Collected data entries:
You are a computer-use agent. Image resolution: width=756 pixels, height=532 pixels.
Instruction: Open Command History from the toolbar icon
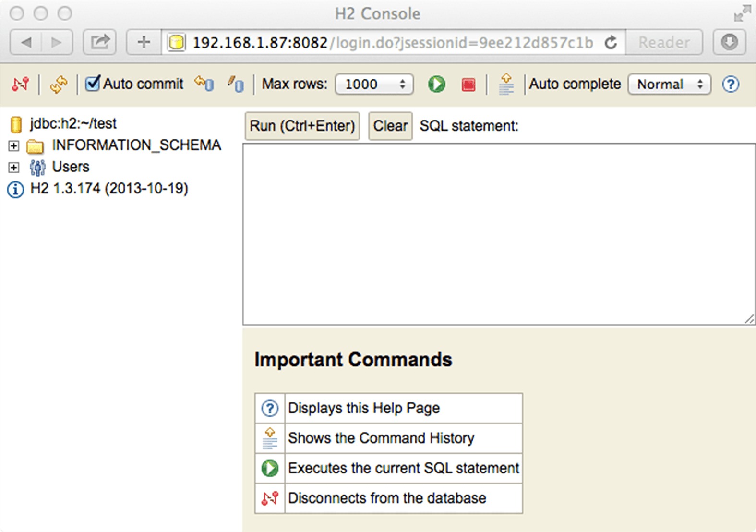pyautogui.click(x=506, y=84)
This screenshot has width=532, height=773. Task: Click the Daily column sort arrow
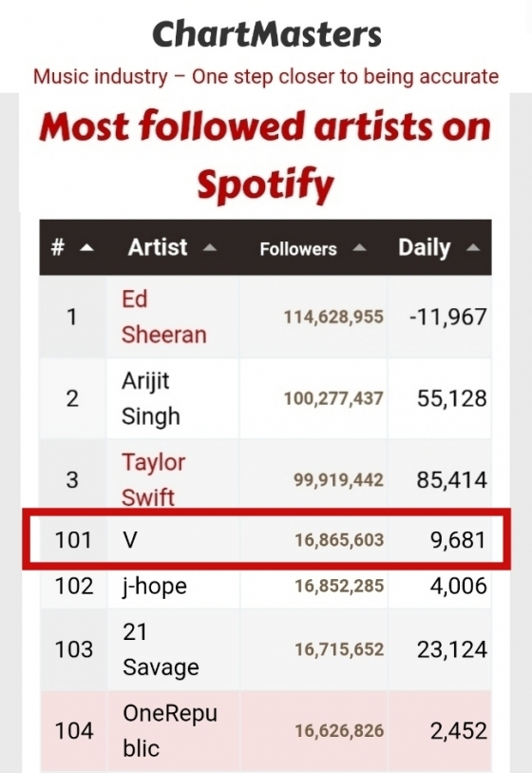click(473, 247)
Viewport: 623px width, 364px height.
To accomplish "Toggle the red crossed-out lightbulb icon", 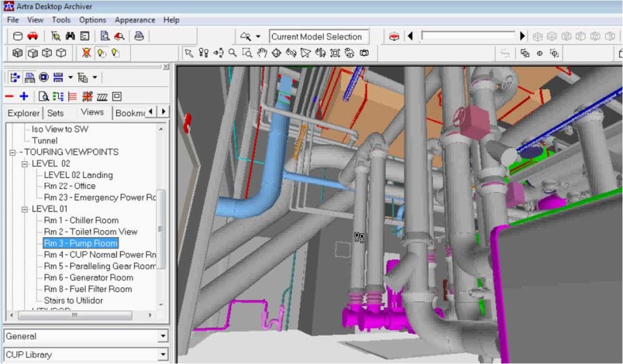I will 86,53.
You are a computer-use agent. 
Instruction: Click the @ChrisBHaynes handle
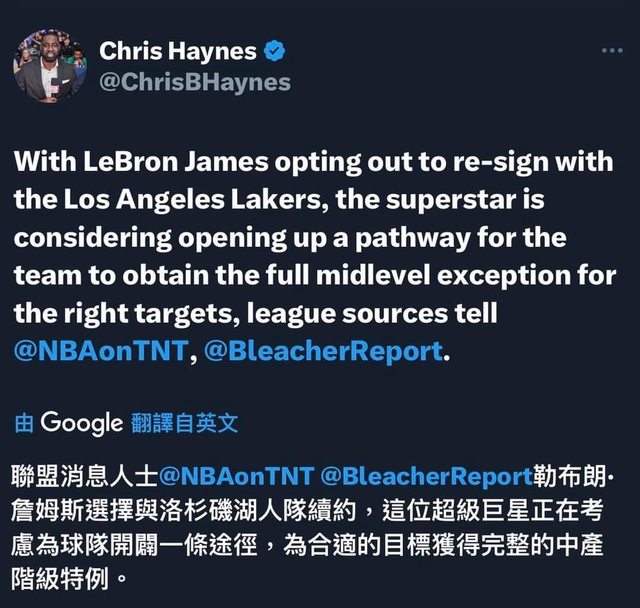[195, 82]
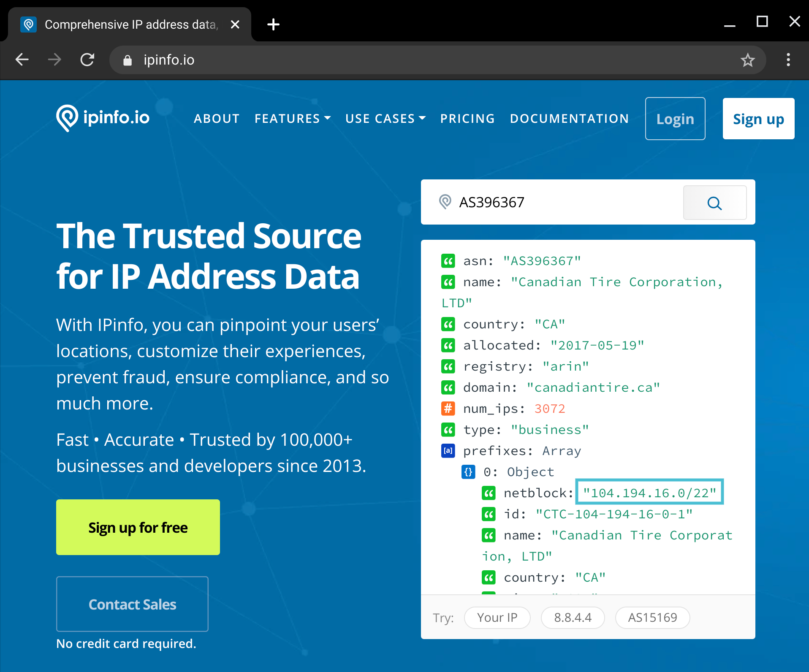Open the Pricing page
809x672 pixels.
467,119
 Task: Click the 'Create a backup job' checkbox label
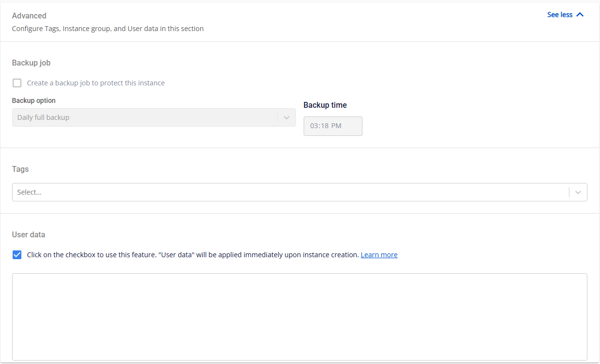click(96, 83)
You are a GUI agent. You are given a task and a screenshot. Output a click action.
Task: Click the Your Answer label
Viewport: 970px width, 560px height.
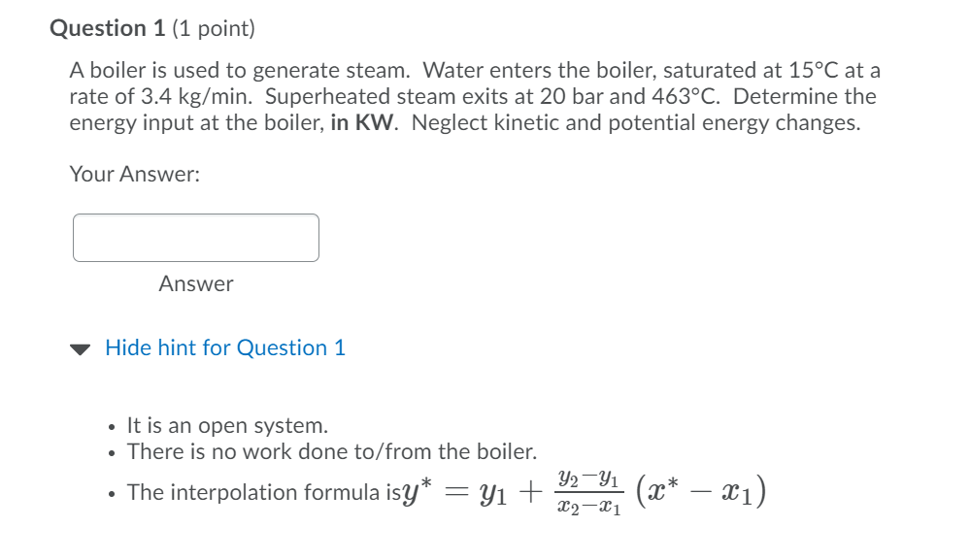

# [WORK REQUEST]
Beginning at the line with "Task: Click the Your Answer label", reproduce each line exactly through the last line of the records above, with pictures left out.

# [ANSWER FOR THE TASK]
Task: Click the Your Answer label
Viewport: 970px width, 560px height.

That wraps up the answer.